九州電力が建設中のインドネシアの地熱発電所(同社提供)【拡大】
東京電力ホールディングス(HD)など大手電力と電源開発(Jパワー)が、電力需要が旺盛なアジアを中心に海外発電事業を拡大している。人口減や節電意識の定着で需要が頭打ちの国内は、4月に始まった電力小売りの全面自由化で事業環境が一段と厳しさを増している。収益源の確保に向け、国内で培った世界最高水準とされる設計ノウハウや運転技術を生かして電力各社が海外事業を強化する動きは加速しそうだ。

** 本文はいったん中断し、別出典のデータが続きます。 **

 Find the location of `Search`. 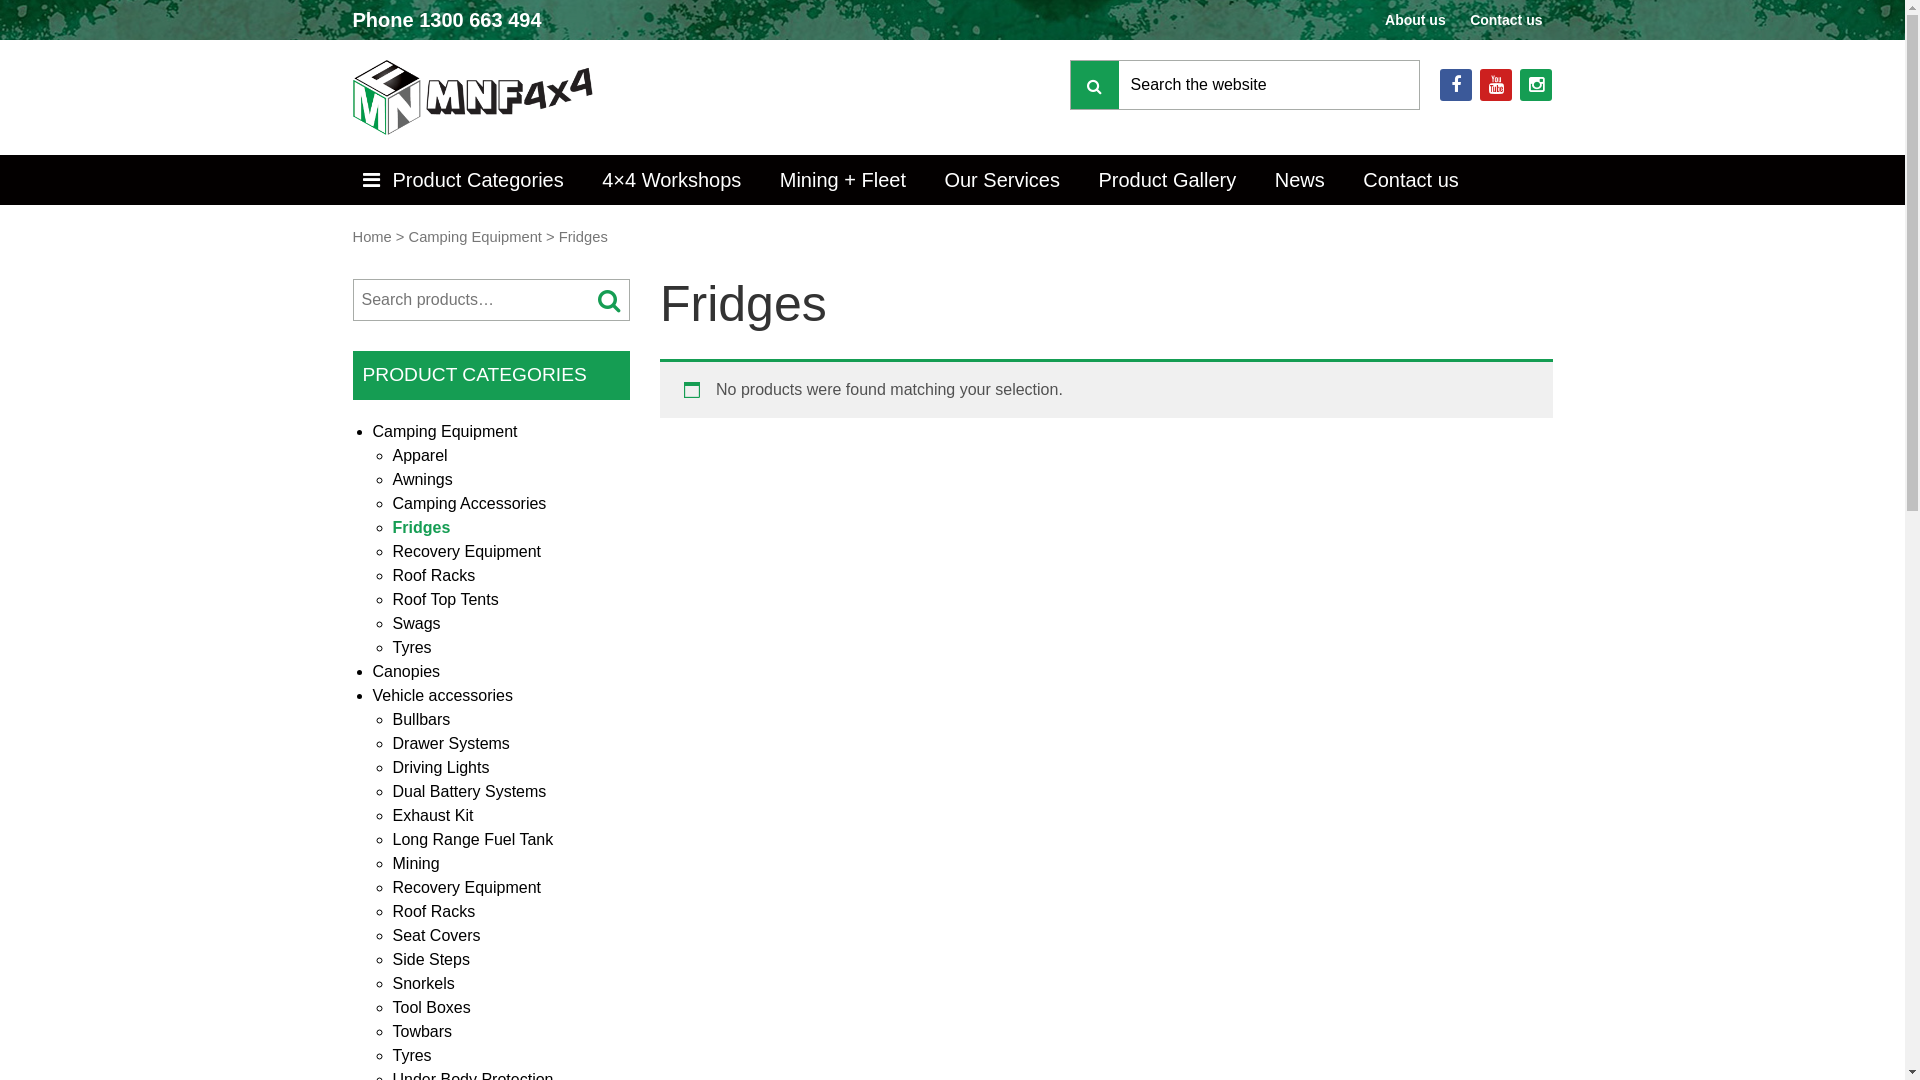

Jパワーは近く、インドネシアで大型石炭火力発電所の建設工事に本格的に着手する。同社が34%出資するジャワ島中部バタンの火力発電所で、原子力発電所2基分に相当する200万キロワットの発電所を建設する。住民の反対などで土地収用が進まず着工が3年半遅れていたが、3月までに土地収用が完了し資金調達にもメドがついたため、2020年の運転開始を目指して本格工事に入る。この発電所が稼働すると、Jパワーの出資比率に応じた海外の発電設備の持ち分出力は約820万キロワットに高まる。Jパワーの本業は国内電力会社に電気を売る卸電力事業。しかし国内需要は今後大きな伸びが期待できないため、活路を求めて海外事業を他社に先駆けて強化しており、持ち分出力は国内電力会社で最も多い。25年度の1000万キロワットを目標にしている。